Nor should we forget that there is more to the Chinese martial arts than states, voluntary associations and individual practitioners.  Beliefs about these practices have also been carried throughout history on the powerful currents of vernacular opera, wuxia novels and most recently film.  Indeed, the very thought that something now “lost” must once have existed has proved to be a powerful incentive to engage in the re-invention of “tradition” within the Chinese martial arts.

It would be hard to imagine the state of the modern martial arts in China today without the release of the Shaolin Temple in the early 1980s, or Jin Yong’s various novels in Hong Kong.  The Chinese martial arts exist in a perpetual state of revival precisely because individuals find social meaning in the act of reviving them.  They are seen as a source of cultural heritage because they have been accepted as such by vast audiences who do not practice them and know them only by their media representations.  Nor is the current situation all that different from the world of professional story tellers, operas and wuxia novels in the 19th century.

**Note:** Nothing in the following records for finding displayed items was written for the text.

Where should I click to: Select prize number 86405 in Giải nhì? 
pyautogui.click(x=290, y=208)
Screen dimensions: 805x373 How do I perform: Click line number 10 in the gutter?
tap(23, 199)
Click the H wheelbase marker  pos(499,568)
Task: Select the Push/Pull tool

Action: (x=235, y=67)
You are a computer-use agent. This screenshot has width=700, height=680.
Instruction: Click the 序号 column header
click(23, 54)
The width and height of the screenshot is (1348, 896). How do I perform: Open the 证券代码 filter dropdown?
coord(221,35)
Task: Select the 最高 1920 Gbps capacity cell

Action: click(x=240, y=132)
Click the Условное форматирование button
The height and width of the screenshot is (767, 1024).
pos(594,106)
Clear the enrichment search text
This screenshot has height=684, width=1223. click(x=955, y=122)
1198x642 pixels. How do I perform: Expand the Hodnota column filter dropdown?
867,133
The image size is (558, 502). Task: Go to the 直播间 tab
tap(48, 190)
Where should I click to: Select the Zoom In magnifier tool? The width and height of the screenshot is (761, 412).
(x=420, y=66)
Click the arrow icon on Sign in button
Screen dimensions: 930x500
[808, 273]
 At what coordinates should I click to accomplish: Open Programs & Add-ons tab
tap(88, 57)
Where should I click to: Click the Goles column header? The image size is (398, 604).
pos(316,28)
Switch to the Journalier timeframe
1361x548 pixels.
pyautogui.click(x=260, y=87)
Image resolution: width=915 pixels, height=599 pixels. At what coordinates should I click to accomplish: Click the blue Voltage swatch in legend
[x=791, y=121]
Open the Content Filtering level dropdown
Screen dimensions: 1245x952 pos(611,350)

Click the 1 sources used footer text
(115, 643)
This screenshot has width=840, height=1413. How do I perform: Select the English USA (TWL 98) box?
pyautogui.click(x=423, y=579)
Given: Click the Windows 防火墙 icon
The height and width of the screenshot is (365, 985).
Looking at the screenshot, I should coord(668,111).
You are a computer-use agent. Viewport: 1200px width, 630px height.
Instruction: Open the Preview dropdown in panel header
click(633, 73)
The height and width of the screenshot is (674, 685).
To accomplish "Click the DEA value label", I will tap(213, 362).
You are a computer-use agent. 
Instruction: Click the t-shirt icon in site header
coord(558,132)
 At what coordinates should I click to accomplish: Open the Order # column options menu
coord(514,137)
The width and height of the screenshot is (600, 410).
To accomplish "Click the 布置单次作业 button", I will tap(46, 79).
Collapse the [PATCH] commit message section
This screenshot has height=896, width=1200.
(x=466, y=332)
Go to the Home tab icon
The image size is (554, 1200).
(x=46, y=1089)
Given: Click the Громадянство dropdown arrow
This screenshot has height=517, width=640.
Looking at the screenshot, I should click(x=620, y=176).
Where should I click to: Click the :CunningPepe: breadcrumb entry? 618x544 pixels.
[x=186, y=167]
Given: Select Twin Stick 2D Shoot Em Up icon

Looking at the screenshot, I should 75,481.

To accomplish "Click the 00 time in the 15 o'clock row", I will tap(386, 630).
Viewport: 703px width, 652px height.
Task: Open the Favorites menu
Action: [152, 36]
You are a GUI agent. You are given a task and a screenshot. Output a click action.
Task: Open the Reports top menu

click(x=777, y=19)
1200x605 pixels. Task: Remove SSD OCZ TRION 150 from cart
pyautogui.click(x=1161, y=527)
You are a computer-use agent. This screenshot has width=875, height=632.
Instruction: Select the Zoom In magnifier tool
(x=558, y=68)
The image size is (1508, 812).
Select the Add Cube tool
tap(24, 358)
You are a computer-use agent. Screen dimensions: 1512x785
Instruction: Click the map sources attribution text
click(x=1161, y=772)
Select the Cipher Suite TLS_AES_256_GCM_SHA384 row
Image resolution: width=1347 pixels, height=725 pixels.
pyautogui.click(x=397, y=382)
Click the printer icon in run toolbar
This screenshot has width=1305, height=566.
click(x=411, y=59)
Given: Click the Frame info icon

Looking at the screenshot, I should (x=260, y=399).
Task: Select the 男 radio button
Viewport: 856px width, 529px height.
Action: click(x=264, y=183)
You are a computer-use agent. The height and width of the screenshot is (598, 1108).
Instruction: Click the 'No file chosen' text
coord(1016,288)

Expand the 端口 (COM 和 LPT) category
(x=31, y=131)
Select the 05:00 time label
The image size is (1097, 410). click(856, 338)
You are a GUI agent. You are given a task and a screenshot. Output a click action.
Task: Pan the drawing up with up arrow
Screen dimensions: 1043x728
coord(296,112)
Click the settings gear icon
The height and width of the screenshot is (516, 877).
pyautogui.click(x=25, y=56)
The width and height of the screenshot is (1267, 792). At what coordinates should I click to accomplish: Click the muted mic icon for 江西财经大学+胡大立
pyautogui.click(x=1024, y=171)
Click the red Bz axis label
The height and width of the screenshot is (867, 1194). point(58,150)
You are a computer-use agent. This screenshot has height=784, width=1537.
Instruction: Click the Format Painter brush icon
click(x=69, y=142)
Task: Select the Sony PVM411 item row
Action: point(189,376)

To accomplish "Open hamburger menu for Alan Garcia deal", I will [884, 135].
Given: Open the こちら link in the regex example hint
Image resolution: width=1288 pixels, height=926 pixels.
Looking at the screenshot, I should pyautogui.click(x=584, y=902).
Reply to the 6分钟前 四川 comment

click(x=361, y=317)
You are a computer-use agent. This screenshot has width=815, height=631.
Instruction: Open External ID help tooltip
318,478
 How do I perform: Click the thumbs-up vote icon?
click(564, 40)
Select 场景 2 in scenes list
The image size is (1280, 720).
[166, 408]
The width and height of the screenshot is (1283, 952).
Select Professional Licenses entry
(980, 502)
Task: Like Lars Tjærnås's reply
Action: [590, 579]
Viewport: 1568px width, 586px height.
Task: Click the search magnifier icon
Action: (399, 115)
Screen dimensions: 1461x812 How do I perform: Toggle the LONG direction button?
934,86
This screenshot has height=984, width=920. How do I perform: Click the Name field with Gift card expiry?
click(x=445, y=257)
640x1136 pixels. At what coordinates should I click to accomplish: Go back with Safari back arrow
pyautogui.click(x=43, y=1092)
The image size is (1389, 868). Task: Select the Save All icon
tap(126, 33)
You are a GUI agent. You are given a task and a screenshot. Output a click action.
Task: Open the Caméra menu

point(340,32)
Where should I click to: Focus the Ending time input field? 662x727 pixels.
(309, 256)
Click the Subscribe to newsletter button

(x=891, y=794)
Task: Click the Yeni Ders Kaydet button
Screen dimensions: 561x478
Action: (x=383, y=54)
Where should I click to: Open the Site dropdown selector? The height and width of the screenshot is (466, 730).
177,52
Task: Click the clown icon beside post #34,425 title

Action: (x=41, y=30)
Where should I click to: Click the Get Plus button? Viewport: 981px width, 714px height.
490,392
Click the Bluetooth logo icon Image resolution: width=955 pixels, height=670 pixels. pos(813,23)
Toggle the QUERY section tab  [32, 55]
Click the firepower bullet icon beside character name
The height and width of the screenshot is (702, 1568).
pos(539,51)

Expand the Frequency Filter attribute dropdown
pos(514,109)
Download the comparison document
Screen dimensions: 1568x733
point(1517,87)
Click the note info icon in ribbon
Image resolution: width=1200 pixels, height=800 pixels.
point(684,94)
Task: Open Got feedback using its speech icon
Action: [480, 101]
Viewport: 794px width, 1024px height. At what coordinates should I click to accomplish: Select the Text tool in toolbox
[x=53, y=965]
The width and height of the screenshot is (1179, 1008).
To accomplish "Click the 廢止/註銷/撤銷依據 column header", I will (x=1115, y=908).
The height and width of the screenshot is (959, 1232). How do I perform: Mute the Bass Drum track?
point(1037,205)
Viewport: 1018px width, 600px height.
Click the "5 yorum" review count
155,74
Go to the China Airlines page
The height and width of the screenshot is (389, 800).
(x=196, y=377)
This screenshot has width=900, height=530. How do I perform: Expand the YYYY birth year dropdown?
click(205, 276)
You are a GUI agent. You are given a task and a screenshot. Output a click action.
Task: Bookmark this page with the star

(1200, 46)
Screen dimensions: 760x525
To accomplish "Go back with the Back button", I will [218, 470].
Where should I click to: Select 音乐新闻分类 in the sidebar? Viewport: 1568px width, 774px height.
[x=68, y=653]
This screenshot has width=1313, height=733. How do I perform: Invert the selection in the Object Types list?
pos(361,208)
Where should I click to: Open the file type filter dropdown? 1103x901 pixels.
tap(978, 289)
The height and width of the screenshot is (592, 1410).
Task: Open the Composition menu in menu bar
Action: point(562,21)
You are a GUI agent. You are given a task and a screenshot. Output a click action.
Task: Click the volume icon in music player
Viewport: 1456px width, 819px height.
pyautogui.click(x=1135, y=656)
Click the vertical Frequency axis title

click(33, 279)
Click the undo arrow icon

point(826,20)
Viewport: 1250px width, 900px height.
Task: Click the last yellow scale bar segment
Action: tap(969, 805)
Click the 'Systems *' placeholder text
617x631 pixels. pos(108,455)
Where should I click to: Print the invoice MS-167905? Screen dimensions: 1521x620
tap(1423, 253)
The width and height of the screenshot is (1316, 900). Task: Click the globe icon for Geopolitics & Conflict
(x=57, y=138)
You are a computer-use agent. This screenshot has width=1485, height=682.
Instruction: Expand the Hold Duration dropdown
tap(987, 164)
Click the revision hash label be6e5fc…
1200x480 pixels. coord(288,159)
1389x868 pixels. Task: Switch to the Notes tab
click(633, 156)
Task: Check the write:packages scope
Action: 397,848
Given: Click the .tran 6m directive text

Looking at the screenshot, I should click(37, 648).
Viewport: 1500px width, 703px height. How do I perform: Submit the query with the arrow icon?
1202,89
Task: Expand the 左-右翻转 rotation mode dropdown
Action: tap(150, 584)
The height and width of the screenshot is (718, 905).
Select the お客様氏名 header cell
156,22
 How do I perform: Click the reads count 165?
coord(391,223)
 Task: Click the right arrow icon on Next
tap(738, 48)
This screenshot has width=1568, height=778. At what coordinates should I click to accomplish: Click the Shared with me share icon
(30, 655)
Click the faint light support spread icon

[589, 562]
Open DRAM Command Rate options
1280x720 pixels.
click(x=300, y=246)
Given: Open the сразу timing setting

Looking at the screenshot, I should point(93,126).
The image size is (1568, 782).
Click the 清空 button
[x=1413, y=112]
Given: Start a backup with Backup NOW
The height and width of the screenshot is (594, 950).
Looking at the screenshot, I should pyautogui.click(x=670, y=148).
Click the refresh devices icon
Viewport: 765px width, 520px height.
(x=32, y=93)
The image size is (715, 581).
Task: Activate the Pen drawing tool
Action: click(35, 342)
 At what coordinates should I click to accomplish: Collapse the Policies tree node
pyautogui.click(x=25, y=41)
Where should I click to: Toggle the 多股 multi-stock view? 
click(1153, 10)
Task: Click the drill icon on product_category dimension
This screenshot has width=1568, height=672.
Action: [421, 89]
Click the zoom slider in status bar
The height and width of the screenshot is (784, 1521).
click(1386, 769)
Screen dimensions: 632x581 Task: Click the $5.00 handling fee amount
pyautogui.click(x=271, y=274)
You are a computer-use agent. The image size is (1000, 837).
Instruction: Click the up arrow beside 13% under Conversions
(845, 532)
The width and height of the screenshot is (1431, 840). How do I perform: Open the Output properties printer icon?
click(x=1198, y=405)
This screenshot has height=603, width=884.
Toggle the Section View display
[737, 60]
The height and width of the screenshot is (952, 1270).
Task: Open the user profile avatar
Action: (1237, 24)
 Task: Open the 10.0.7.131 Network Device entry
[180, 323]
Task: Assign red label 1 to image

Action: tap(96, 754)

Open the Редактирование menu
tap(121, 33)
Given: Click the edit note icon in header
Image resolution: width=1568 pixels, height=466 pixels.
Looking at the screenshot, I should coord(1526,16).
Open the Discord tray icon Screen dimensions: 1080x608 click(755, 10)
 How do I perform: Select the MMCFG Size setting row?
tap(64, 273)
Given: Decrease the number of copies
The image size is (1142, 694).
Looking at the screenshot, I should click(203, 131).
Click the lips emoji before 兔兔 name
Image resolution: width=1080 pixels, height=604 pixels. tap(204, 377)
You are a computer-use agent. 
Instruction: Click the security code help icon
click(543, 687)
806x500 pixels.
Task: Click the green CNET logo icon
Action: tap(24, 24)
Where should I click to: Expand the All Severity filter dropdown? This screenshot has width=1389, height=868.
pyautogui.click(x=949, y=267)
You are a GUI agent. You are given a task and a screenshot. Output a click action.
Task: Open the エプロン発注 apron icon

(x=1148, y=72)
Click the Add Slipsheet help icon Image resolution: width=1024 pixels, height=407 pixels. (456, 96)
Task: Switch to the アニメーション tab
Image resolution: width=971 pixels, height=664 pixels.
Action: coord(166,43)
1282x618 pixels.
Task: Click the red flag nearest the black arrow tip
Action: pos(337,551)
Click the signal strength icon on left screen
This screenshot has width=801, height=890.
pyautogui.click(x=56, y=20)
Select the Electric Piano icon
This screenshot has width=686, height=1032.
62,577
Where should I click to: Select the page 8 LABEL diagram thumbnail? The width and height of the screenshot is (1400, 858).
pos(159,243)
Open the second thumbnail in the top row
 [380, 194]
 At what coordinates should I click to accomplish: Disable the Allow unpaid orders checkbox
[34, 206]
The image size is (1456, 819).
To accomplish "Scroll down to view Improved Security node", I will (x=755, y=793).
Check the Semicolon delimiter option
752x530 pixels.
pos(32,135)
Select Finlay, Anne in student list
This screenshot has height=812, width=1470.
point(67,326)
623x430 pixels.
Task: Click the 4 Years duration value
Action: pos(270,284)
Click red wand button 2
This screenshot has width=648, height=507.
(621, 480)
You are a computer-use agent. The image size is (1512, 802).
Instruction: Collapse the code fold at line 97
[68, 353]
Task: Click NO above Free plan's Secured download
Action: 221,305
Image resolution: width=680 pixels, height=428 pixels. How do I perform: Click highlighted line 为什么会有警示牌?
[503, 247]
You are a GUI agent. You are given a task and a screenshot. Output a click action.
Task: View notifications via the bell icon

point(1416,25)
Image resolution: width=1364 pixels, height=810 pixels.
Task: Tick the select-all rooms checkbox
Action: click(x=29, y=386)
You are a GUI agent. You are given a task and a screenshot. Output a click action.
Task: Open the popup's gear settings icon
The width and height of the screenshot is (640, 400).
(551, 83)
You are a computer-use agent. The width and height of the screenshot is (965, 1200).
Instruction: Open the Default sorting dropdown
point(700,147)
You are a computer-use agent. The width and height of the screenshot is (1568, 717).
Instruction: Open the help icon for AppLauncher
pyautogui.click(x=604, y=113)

Finding a way to better integrate these discussions of media discourse and popular culture into individual, institutional and systemic histories remains a challenge.  It is difficult to construct a single framework that can account for both institutional and cultural variables.

Frequently cultural trends appear within accounts of practicing martial artists as exogenous shocks (or vice versa).  Understanding how to bring these two types of discussions together is one of the more important challenges facing martial arts studies as an interdisciplinary field.  As we structure our regional accounts, institutional explanations, or biographical explorations of the martial arts, we cannot afford to lose sight of their origins and place in popular culture.

 

oOo

 

If you enjoyed this essay you might also want to read:  The Book Club: Chinese Kung Fu by Wang Guangxi



oOo

 

Discussion

One thought on “Martial Arts History, Without Chronology

  1. A pure chronology works if you view it as pointillist. You make no assumptions about what the pattern is. You simply place the dot. Eventually, you stand back, and a pattern emerges. Frequently, the pattern that emerges is not the pattern you expect. Sometimes, the explanation for the odd pattern is simply that you have identified holes in your research. Other times, the story “everyone knows” is flawed. Either way, it is a fun methodology. Unfortunately, it’s a Big Data answer, and that means a lot of reading. An alternative is to pick a city or place where the martial activity took place, and you track it over a distinct period of time. Then you research everybody and everything involved. Who begat whom? Why here, and not there? Who provided the barn or storeroom where the training took place? How were uniforms made? What happened in public exhibitions. By name, you follow well-known participants out from this center, and you follow other participants into that center. Arrests, divorces, military service. These things matter. In the end, every club in the same town has a different and distinct history. If nothing else, this club survived while that one did not. Why? To answer the question, no generalizations are allowed, and the opinion of the ex-wife and the guy who quit 30 years ago matter just as much as do the opinions of Grandmaster Flash. (Indeed, they are probably more important than those of Grandmaster. Grandmaster exaggerates.) Then match with photos and identification numbers. Photos often tell stories that never made it into the papers. Me? I’ve used both approaches. I personally prefer the pointillist approach, but the families of the people who were there prefer the community-based approach. Encyclopedia projects, on the other hand, typically require you to summarize topics such as “Asian martial arts in North America, 1850 to present,” into 3,000 words or less, without leaving out anything important. Doing that requires you to summarize several monographs into a sound bite, and then string all those sound bites together into something that is not so dense that it puts even your mother to sleep.